— Data excerpts —
◆ ◆ ◆ ◆

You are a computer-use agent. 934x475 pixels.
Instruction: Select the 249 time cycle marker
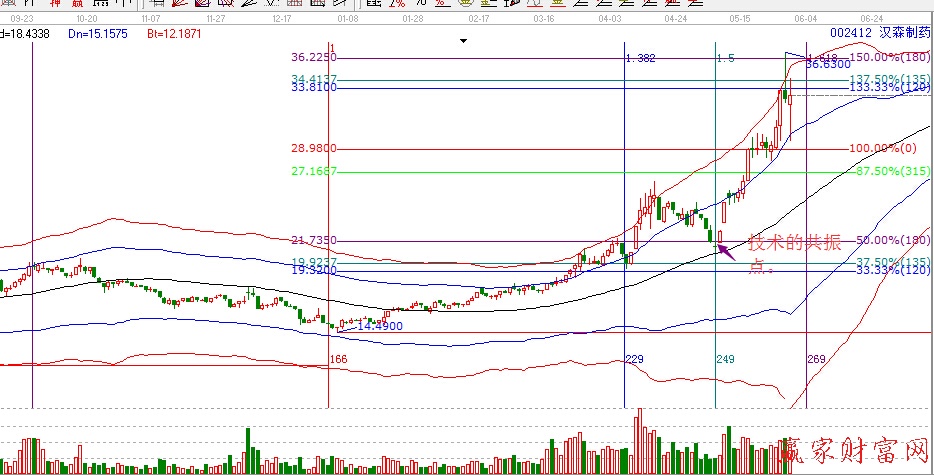[x=725, y=359]
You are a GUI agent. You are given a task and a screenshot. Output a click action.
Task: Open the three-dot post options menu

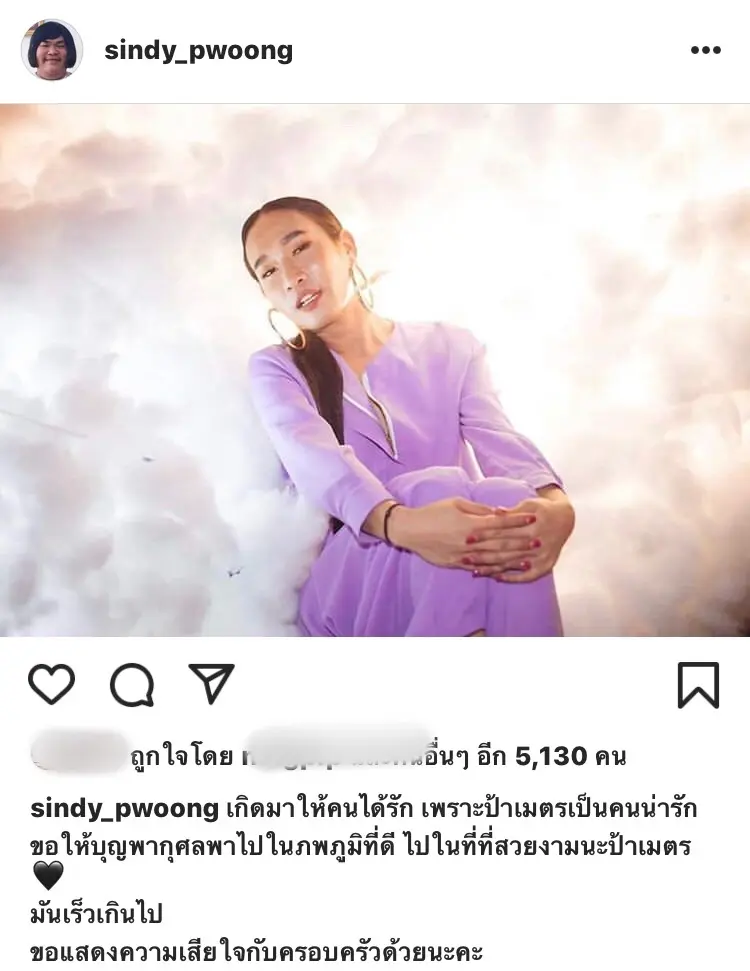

◆ ◆ ◆ ◆

Nothing but the records, copied exactly and stripped of pictures, should be returned.

— Answer to the exercise —
You are a computer-use agent. 934x475 pixels.
Instruction: Select the 249 time cycle marker
[x=725, y=359]
You are a GUI agent. You are given a task and a screenshot. Output a click action.
Task: Open the three-dot post options menu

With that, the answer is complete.